SOURCE EXTRACT:
***
Compute `MIN(event_timestamp)` per user once, store U rows, hash-join. One pass to build, one pass to probe. Scales linearly with events, not events times users.

> **The takeaway**
>
> Whenever the question is 'for each row in slice X, compare against this row's per-entity global state', materialize the per-entity state in a CTE. Correlated subqueries are the wrong shape past a few million rows.

---

### COMMON FOLLOW-UP QUESTIONS

## Common follow-up questions

- How would the query change if you wanted 'new' defined by `users.signup_date` instead of first event? _(Tests whether the candidate sees that anchor source is a product decision, not a SQL detail, and that the JOIN target swaps from a derived CTE to a dimension table.)_
- How would you incrementalize this so each new month doesn't re-scan all 300M rows? _(Probes whether they'd persist `user_first_month` as a slowly changing table (insert-only, anchor never moves backward) and only re-aggregate the latest month.)_
- What breaks if a user has events in March, then no events for a year, then events in next March? _(Tests the difference between 'new' (first ever) and 'resurrected' (returning after a gap), a common product-analytics nuance the prompt collapses.)_
- How would you add a third bucket for 'resurrected' users with a 90-day inactivity threshold? _(Forces a LAG over per-user months and a date diff, exercising window functions on top of the same anchor-join shape.)_
- The new_user_ratio in the first month of the dataset is always 1.0. Is that a bug? _(Catches whether the candidate recognizes the left-censoring boundary: anyone whose true first event predates the dataset gets falsely tagged new in month one.)_

## Related

- [All practice problems](https://datadriven.io/problems)
***
PROVIDED DATA:

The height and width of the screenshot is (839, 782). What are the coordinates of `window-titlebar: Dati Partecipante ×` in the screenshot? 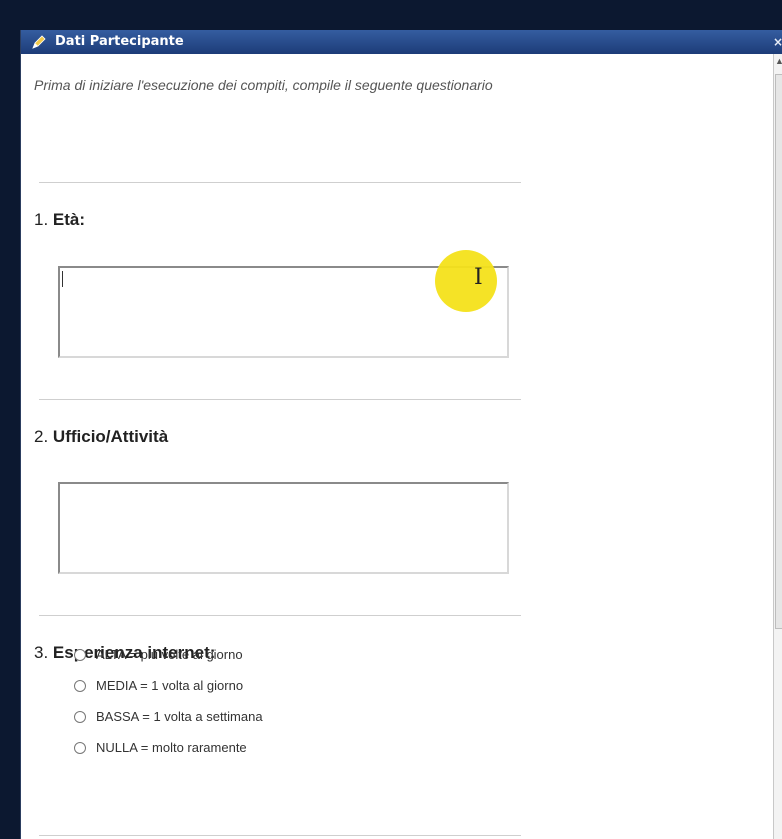 It's located at (402, 42).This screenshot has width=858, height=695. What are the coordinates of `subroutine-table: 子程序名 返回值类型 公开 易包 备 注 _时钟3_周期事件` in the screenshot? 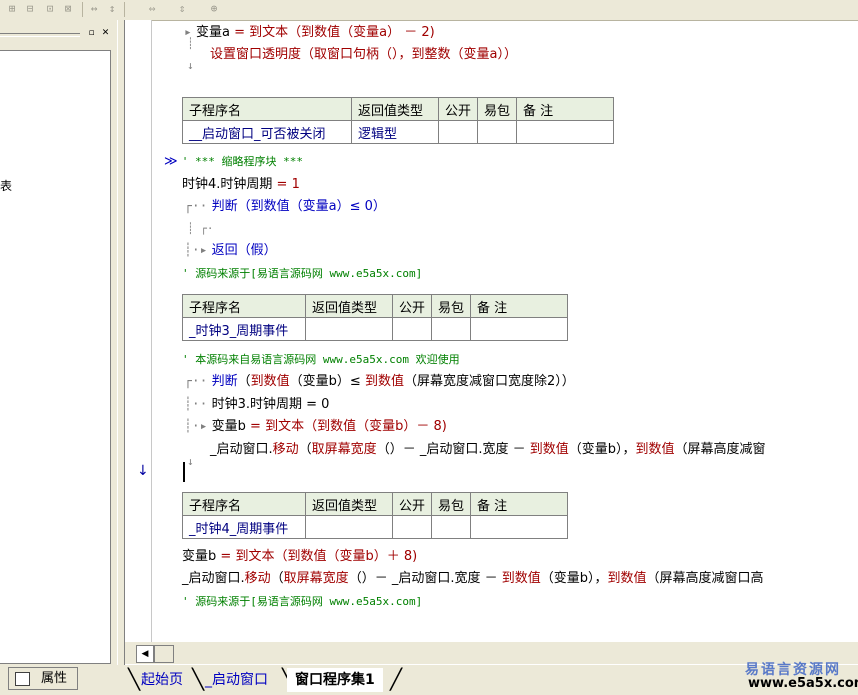 It's located at (376, 318).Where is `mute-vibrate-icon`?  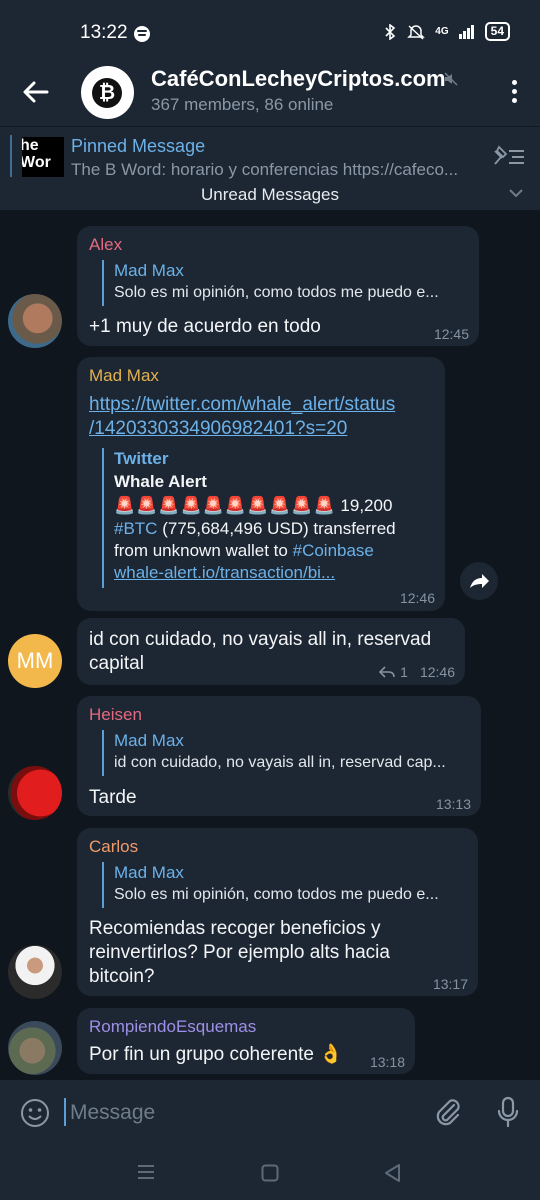
mute-vibrate-icon is located at coordinates (416, 32).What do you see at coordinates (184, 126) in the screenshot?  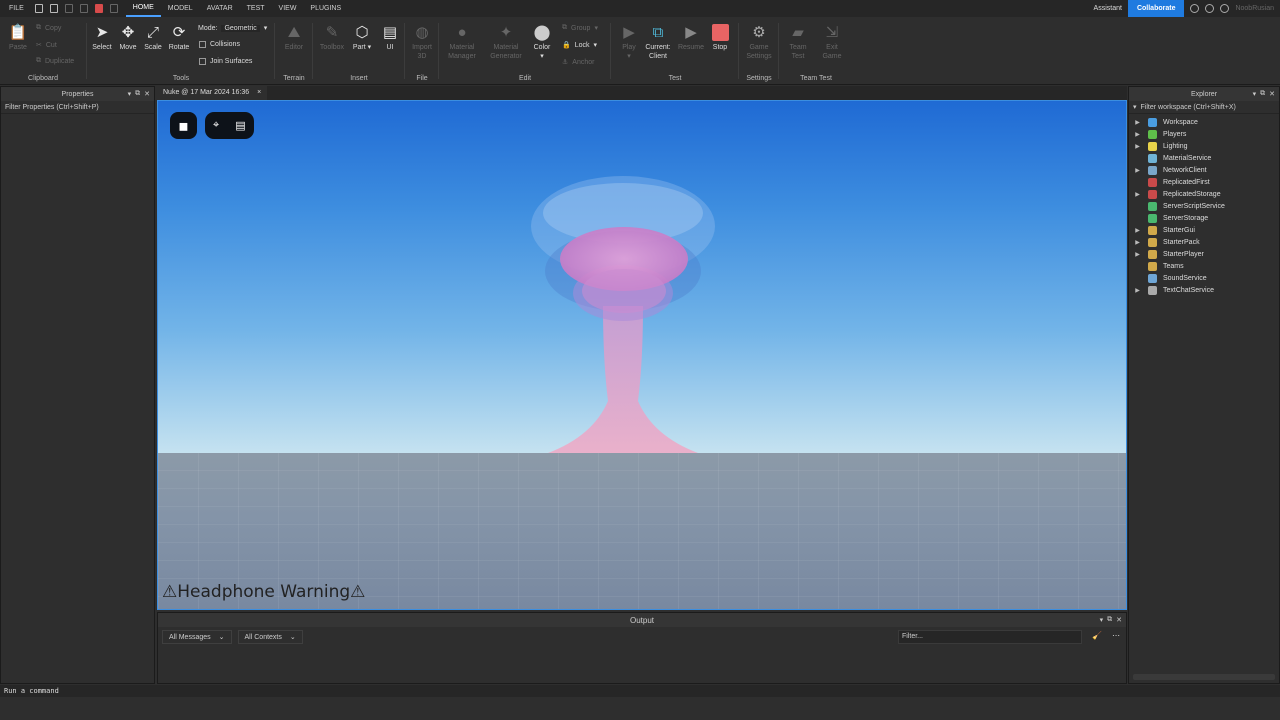 I see `roblox-menu-button: ◼` at bounding box center [184, 126].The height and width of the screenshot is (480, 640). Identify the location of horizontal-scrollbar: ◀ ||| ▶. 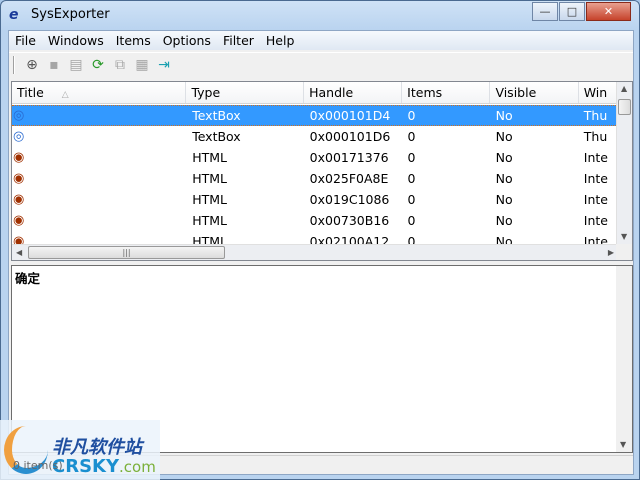
(315, 252). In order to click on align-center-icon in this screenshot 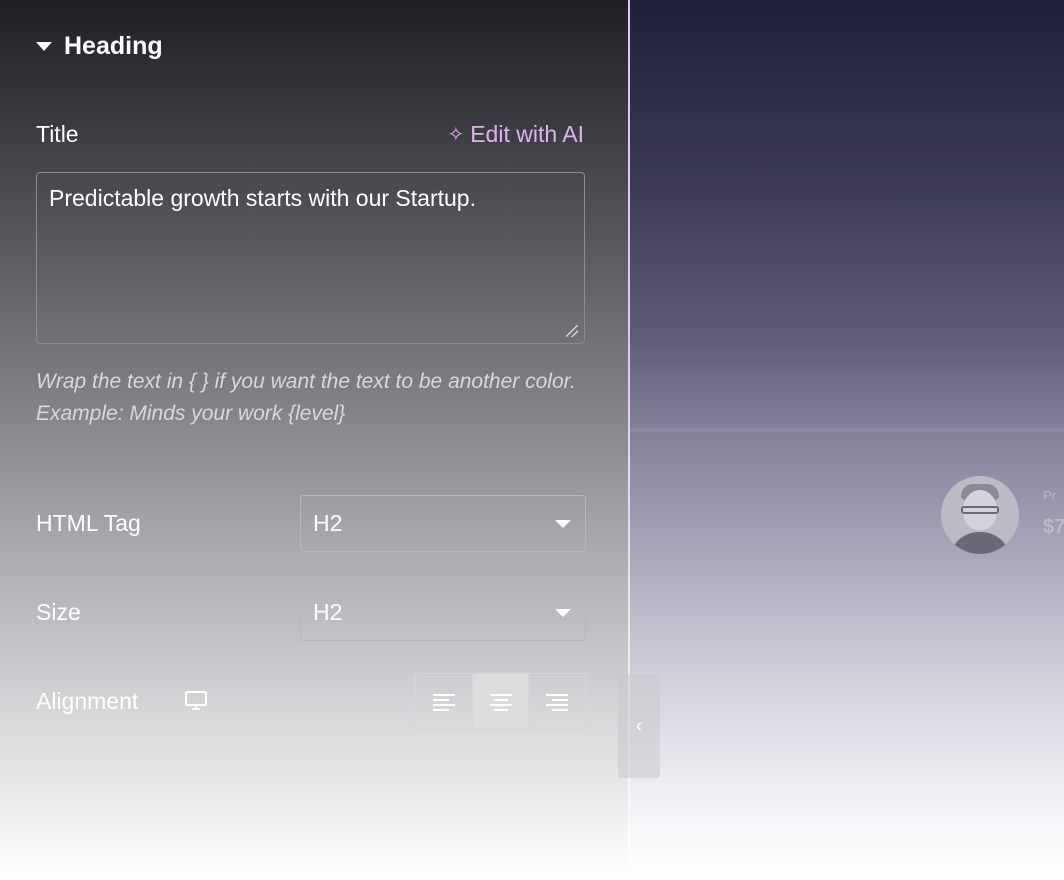, I will do `click(500, 702)`.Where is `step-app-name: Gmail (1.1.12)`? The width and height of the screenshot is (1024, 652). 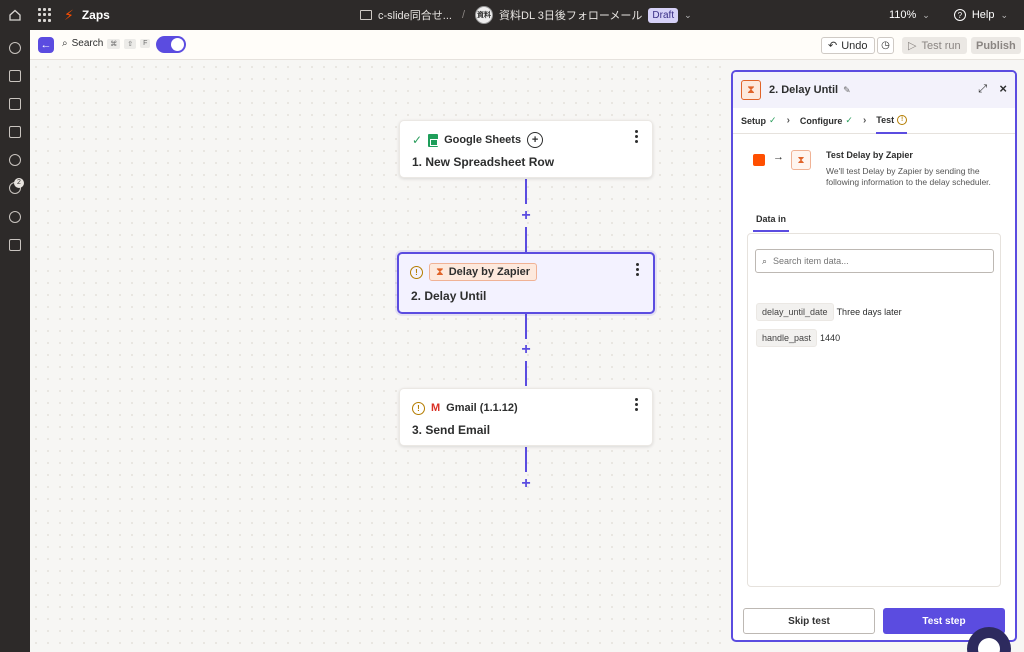
step-app-name: Gmail (1.1.12) is located at coordinates (482, 408).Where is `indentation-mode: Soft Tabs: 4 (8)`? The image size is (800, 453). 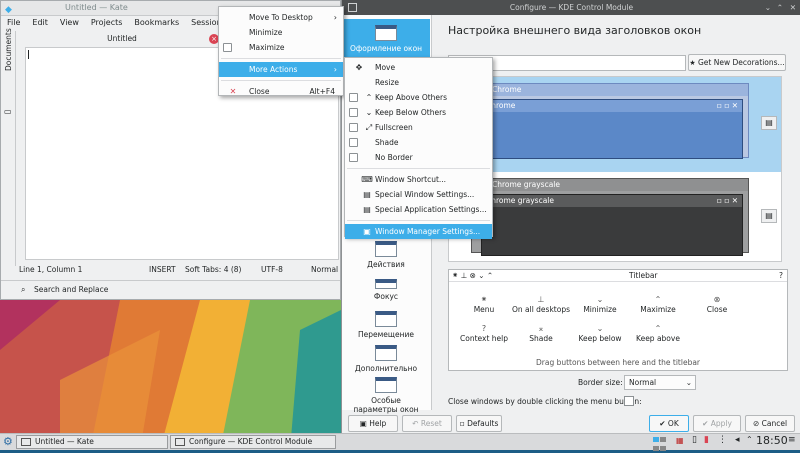 indentation-mode: Soft Tabs: 4 (8) is located at coordinates (213, 270).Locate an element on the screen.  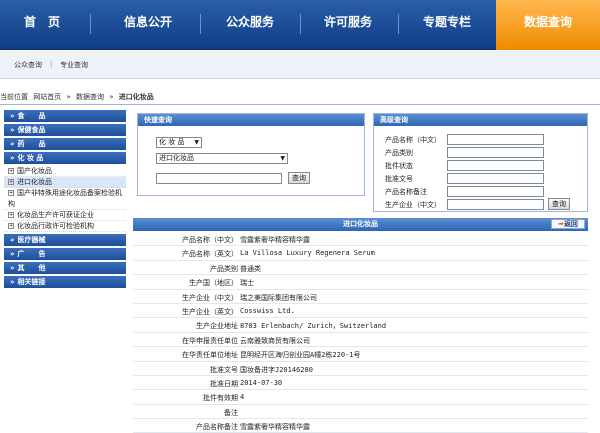
field-label-approval-status: 批件状态 is located at coordinates (399, 166).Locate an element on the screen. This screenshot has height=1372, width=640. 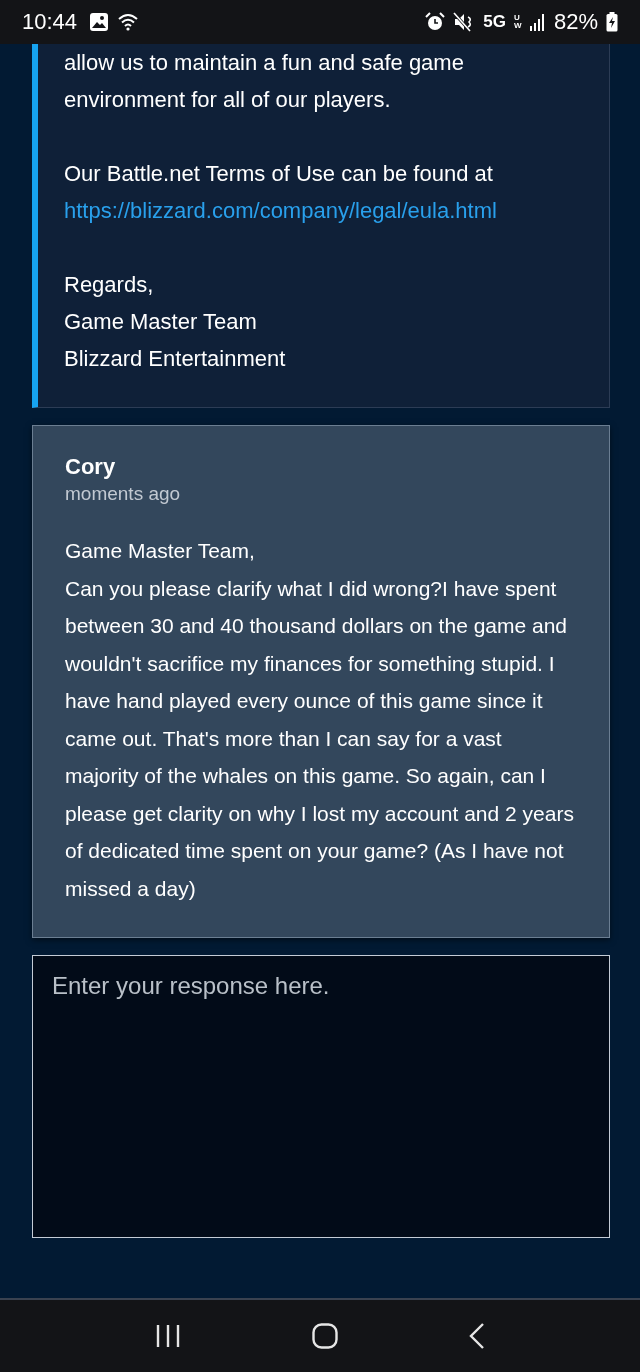
battery-percent: 82% is located at coordinates (576, 22). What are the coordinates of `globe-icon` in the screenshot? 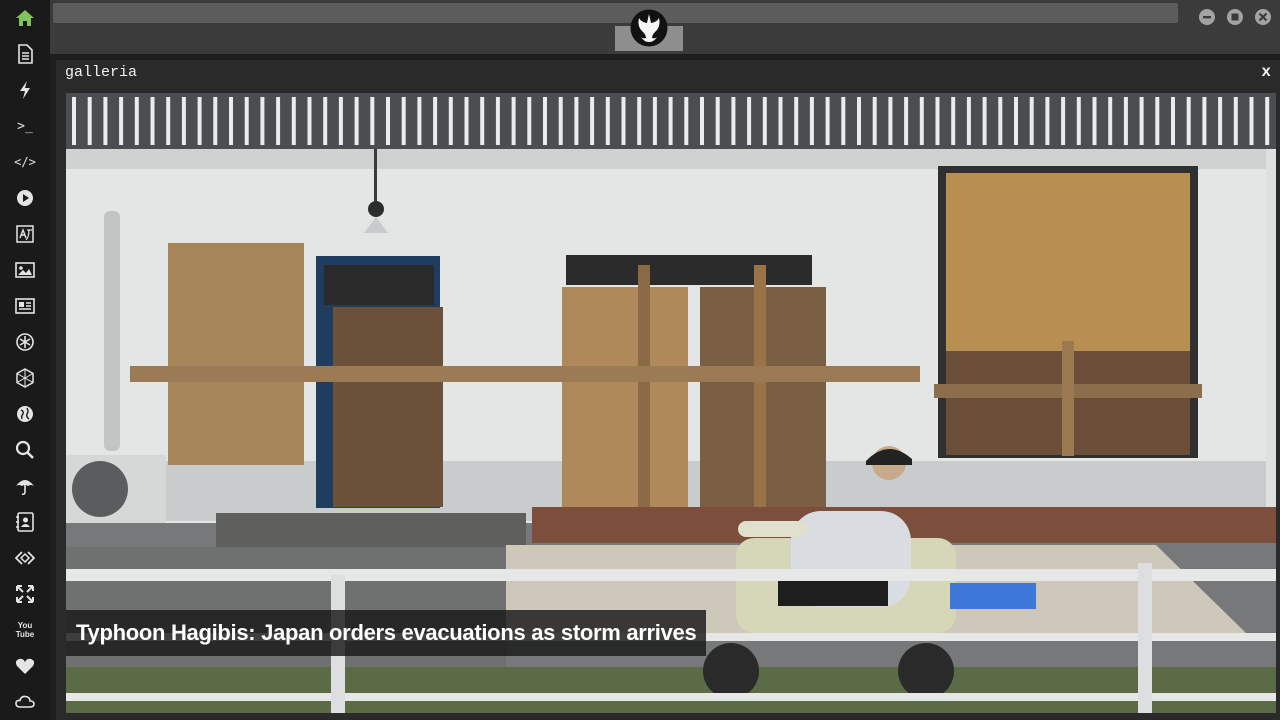 It's located at (25, 414).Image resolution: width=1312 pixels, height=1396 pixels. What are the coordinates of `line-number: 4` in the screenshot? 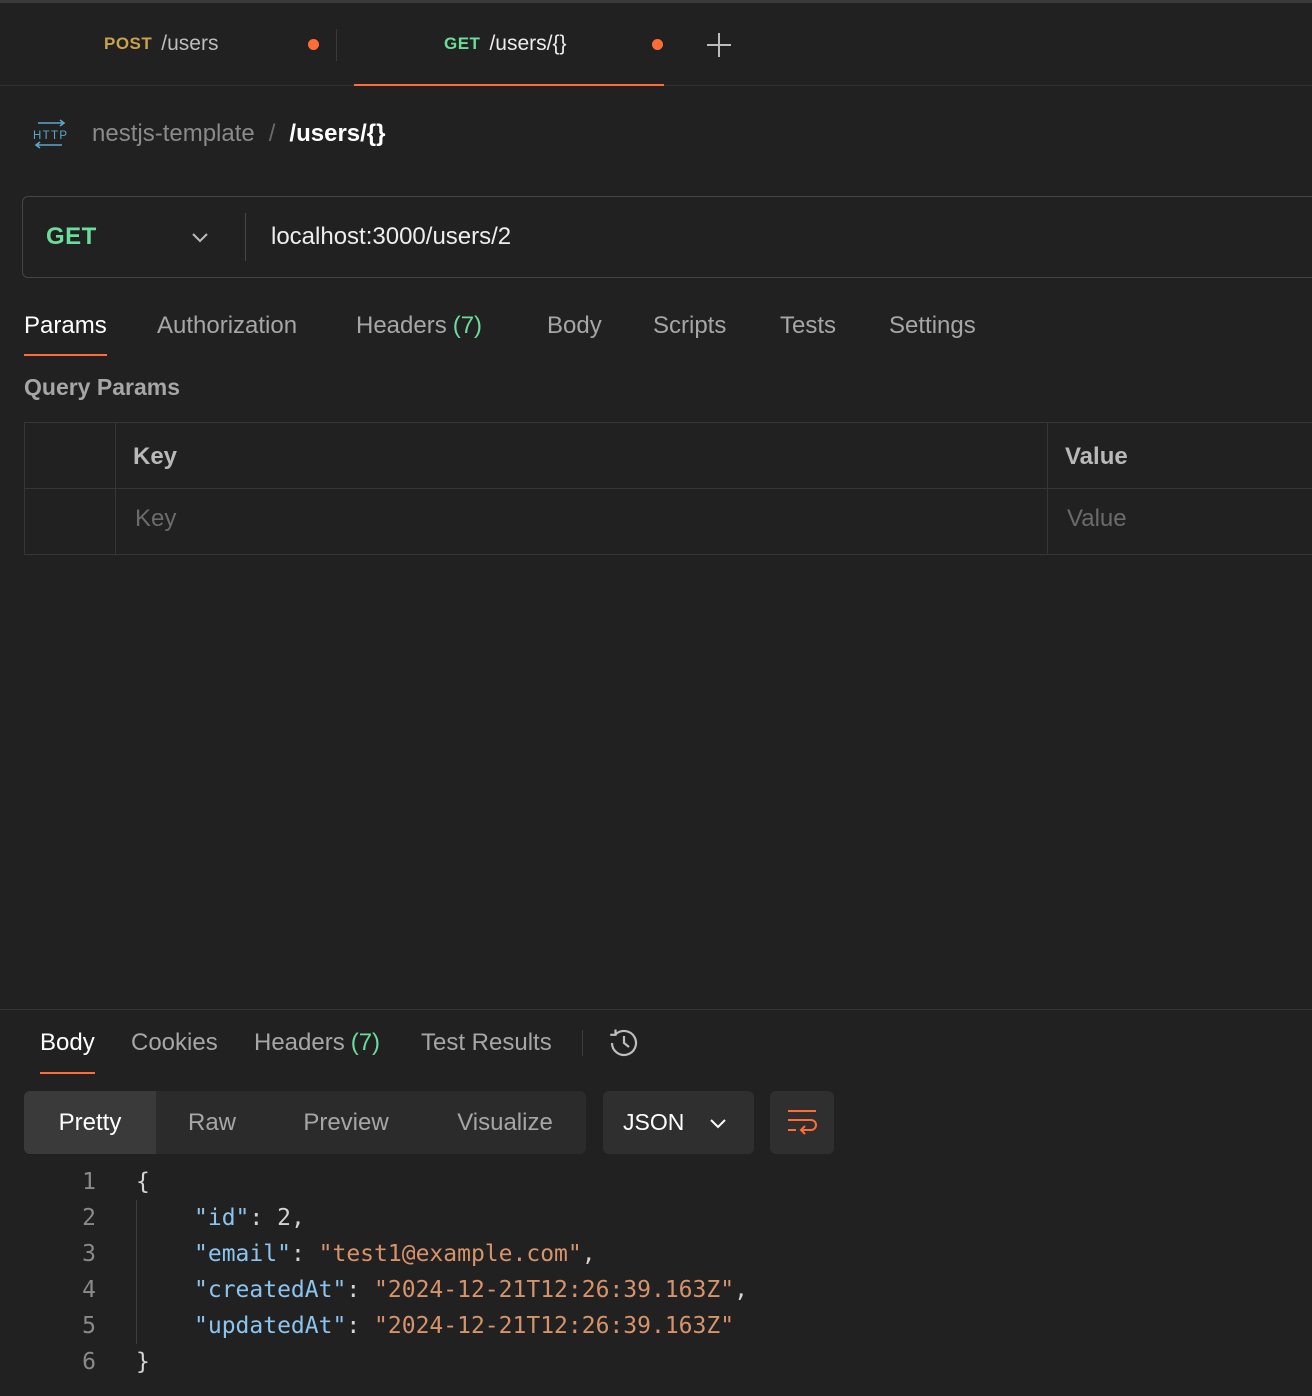 It's located at (89, 1290).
***
WRITTEN TASK:
Answer these questions from the SQL explainer:
1. What is computed once per user before the hash-join?
2. In the takeaway, what should be materialized in a CTE?
3. What inactivity threshold does the follow-up on a third bucket for 'resurrected' users give?
The rows have no connection to the SQL explainer.

THE ANSWER:
1. `MIN(event_timestamp)`
2. The per-entity state
3. 90 days